## PAGE EXTRACT
For this study, we generated a large experimental dataset of hERG assay results from 2130 chemicals, which were carried out under the same conditions. Similar to the ChEMBL hERG toxicity database, publicly available datasets were generally collected from the literature and may contain many inconsistent data. Such inconsistency may lead to inaccurate computational models. Our dataset was used to train machine learning models (linear regression, ridge regression, logistic regression, naïve Bayes, neural network, and random forest), and it was found that the model using the neural network showed a higher Matthews correlation coefficient (MCC) of 0.368, than the other models. In addition, when the neural network model was further evaluated using a test dataset of ten drug compounds obtained from in vivo experiments in this study, the model showed a high accuracy of 80% (MCC of 0.655). Therefore, the developed hERG-toxicity prediction model can be utilized as a virtual screening tool for the identification of the cardiotoxicity of drug candidates in the early stage of drug discovery.

Materials and methods

Binding assay for hERG based on fluorescence polarization

The fluorescence polarization (FP)-based binding assay for hERG was measured according to the protocol of the Predictor™ hERG FP kit (Thermo Fisher Scientific, Inc., Rockford, IL, USA). The membrane fraction containing the hERG channel protein (Predictor™ hERG membrane) and tracer (Predictor™ hERG tracer red) was prepared with dilution in the binding buffer provided by the manufacturer. The binding assay was conducted in a final volume of 20 μL with a 10 μL membrane, 5 μL of a 4 nM tracer, and 5 μL of test compounds. The assays were conducted in 384 well black flat-bottom microplates (Corning Life Sciences, Lowell, MA, USA). After incubation for 4 h at room temperature, the FP was determined using a multimode reader (Infinite M1000PRO; Tecan, Mannedorf, Switzerland) in the FP detection mode, with excitation and emission filters of 535 and 590 nm, respectively.

In vivo experimental procedures and recordings of electrocardiography

In this study, guinea pigs were used and fasted for 18 h prior to the experimental procedures. The animals were anesthetized with sodium pentobarbital (60 mg/kg, i.p.), followed by artificial respiration using a rodent ventilator (60 strokes/min, 1 ml/100 g BW). The animals were placed on a heat pad with circulating water at a temperature of 37 °C. A catheter was inserted into the jugular vein for drug administration, and electrocardiography (ECG) pin electrodes were positioned for the standard limb lead and chest lead configurations. All the animals were allowed to stabilize for 20 min after being instrumented, prior to drug administration. When the heart rate of each animal was constant, the lowest concentration of the drug was administered for 1 min through the jugular vein. After 10 min, the test drug at the following concentration was administered according to the cumulative method. The QRS complex and the PR, QT, PRC, and QRc intervals were measured with the ECG measurement yields, in addition to the heart rate, for the evaluation of the cardiac function. The values were expressed as the mean and standard deviations of each group. The data were analyzed using the one-way analysis of variance (ANOVA) followed by Dunnett’s test, to verify the significant differences between the groups.

## DATASET EXTRACT
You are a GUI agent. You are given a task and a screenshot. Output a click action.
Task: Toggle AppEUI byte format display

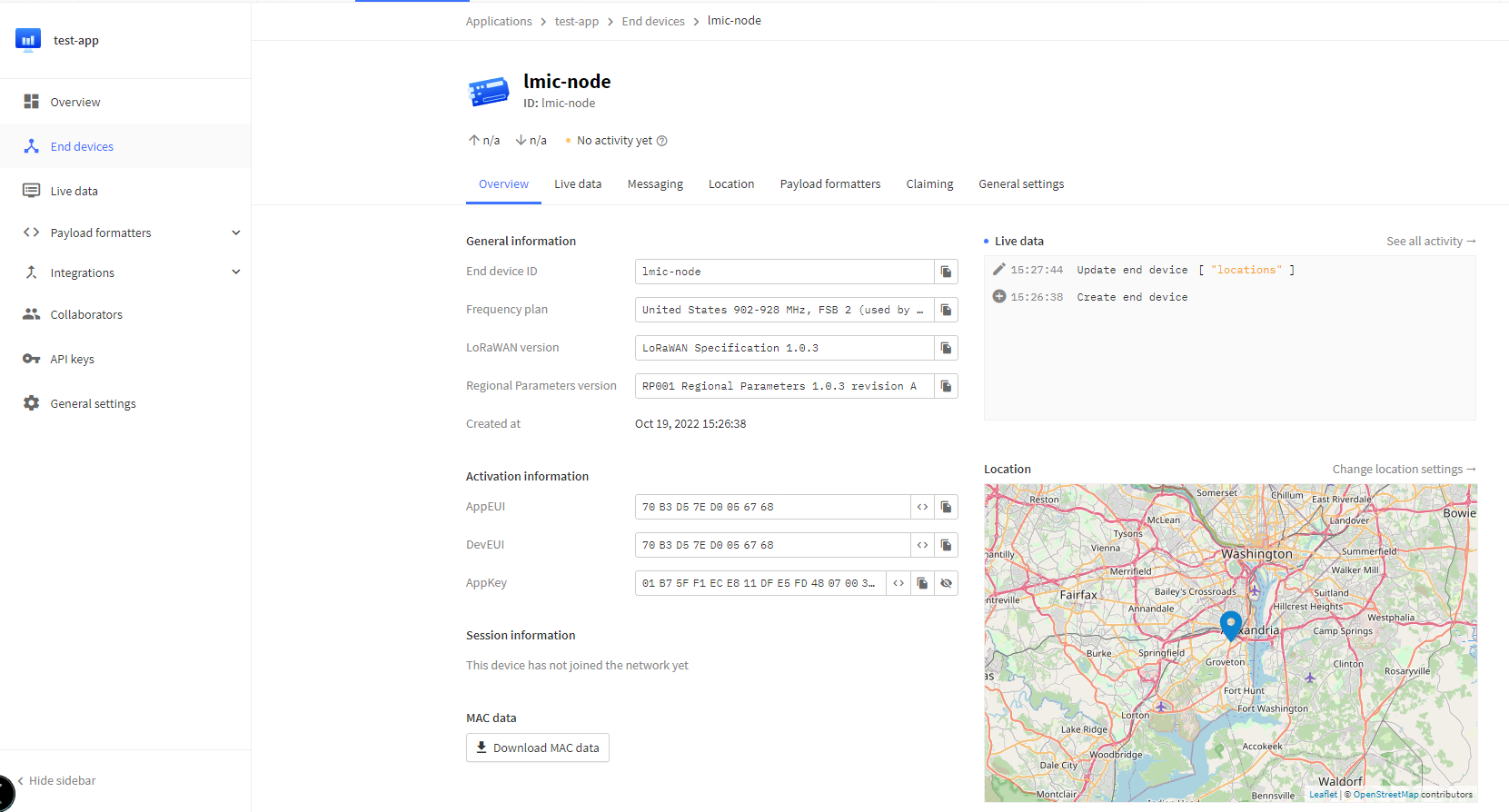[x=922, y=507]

--

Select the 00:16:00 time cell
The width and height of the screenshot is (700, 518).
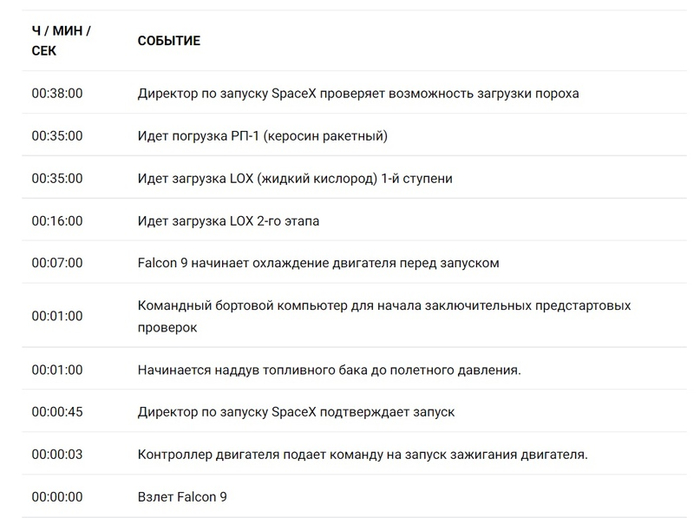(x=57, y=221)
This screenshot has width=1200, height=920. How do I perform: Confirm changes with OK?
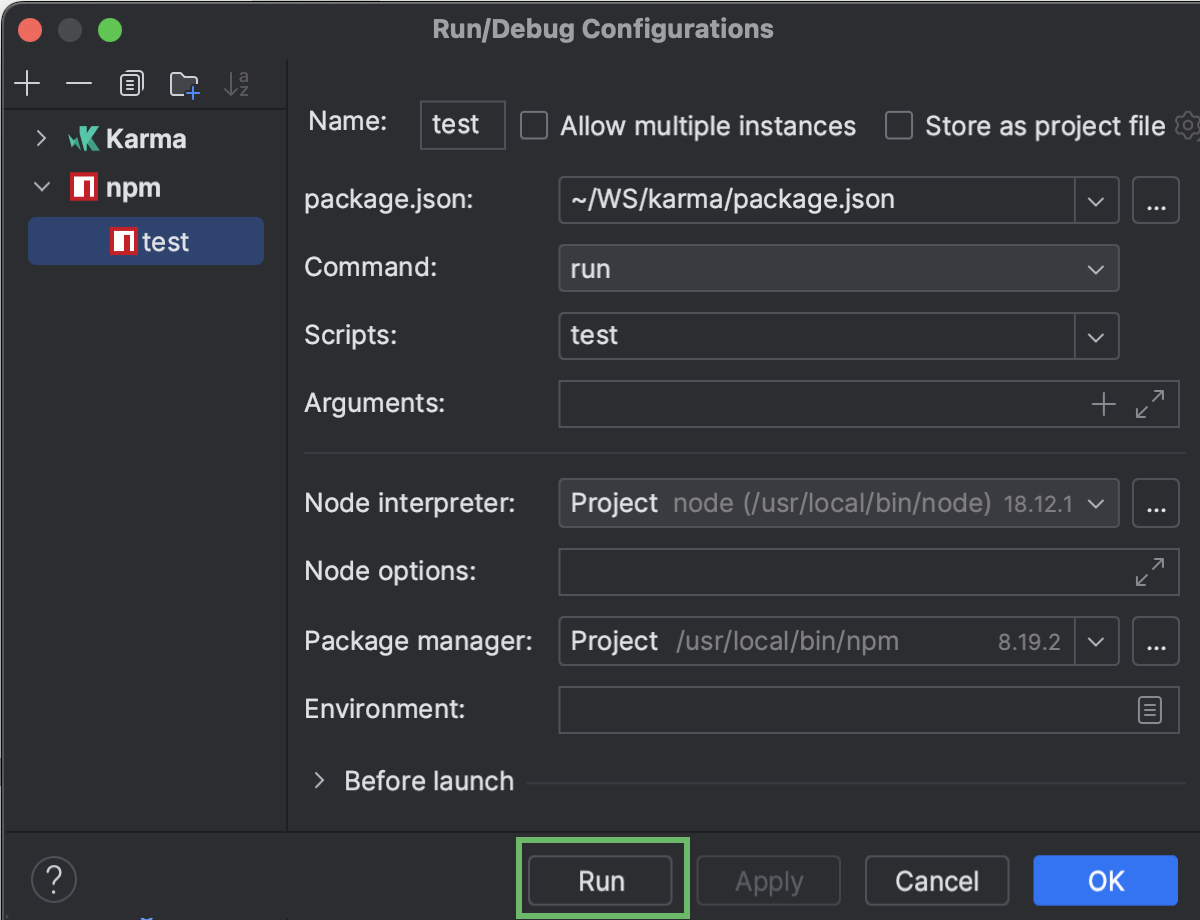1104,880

* * *

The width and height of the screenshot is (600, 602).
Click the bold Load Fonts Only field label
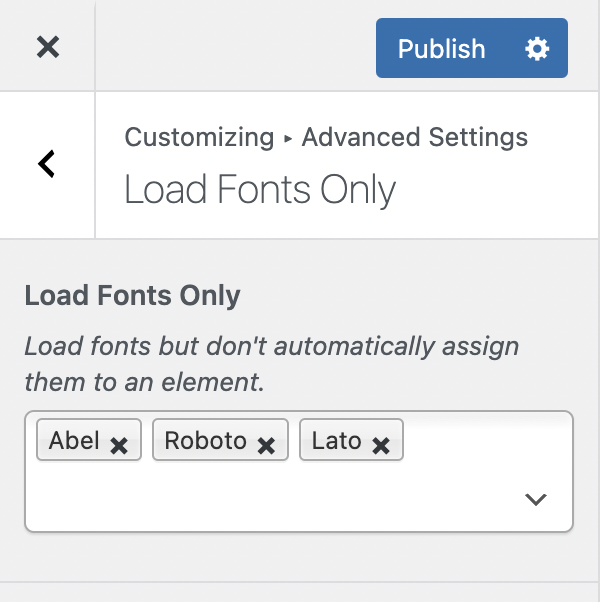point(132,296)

## EXERCISE GOAL
Pick up the hERG study text after its final sentence and continue writing it. The items are separate material with no connection to the hERG study text.

## EXPECTED ANSWER
Data preparation

The hERG toxicities of 2130 compounds were measured as IC50 values. Compounds with IC50 < 10 μM were classified as toxic and the other compounds were classified as nontoxic [19]. Consequently, 221 compounds (10.38%) were identified as hERG-toxic, and 1909 compounds (89.62%) were identified as nontoxic. The toxicities of ten drug compounds obtained from in vivo experiments, which were not included in the 2130 compounds, were used for testing our developed model.

Descriptor calculation

The compounds from the hERG toxicity assays were expressed in the simplified molecular-input line-entry system (SMILES) format [21], and the SMILES were used for the DRAGON software (version 7.0.10) to calculate their physicochemical descriptors and fingerprints (2432 nonconstant molecular descriptors) [22]. In addition, extended connectivity fingerprints (ECFPs) were also generated [23] with a maximum diameter parameter of 4 and length parameter of 1024. Thus, in this study, 3456 molecular features were used for the training of the learning models.

Feature correlation calculation and feature selection

To reduce the number of features in developing the prediction models, 3456 features were ranked in order of their correlation with toxicity. The phi coefficient was calculated for binary features [24], and the point-biserial correlation coefficient was calculated for continuous features [25].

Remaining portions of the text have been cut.